Harp spent 912 total hours deployed in the field and was part of 108 captures last year.
“They [police dogs] just love to work right. And they’ll go forever, so we definitely have to manage it. If it is a hot day, and we think it might be a longer track, then we’ll call in another dog,” said Cst. Jaques.
Harp springs into action when there is a missing person to find or when tracking down a violent offender.
That was on display when the Alberta RCMP social media feed shared a story of Harp finding a missing 5-year-old on March 19.
The boy was missing from the Elk Point area and it took just a few hours for him to be back with his family.
“I went there with Harp and was able to use Harp to be able to locate him in a shed on the property there. He was safe and sound, he was just hiding out in the shed and we were able to safely locate and return him to this family,” said Cst. Jaques.

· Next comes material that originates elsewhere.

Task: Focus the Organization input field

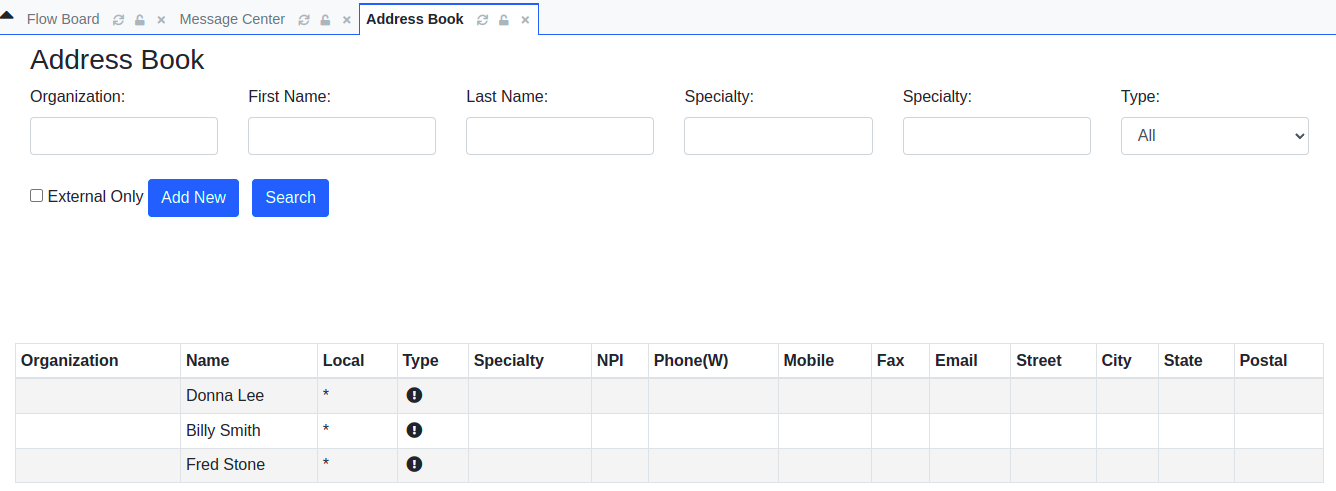Action: [x=124, y=136]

Harp is funded by the City of Cold Lake and is one of two police dogs that service the region–the other being provincially funded out of the St. Paul RCMP Detachment.
For example, Cst. Jaques was in Boyle on a search warrant file when the call to find the young boy came in.
“We go all the way to Boyle and then down to Wainwright. And then basically, up to kind of the Conklin area, bottom end of Fort McMurray area, and then to the border of Saskatchewan,” he said.
“They call it the Eastern District, but it’s a decent-sized area.”
In the Cold Lake area, Harp was involved in 128 files in the city, M.D., Cold Lake First Nations, and Elizabeth Metis Settlement. Chasing down suspects in the bush, Harp’s longest track was 16 kilometres.
Looking ahead, the goal for the local Police Dog Service is apprehending criminals and lessening crime.
“We always want to be successful and help all the communities including Cold Lake and by catching people that are committing criminal offenses or finding missing people.”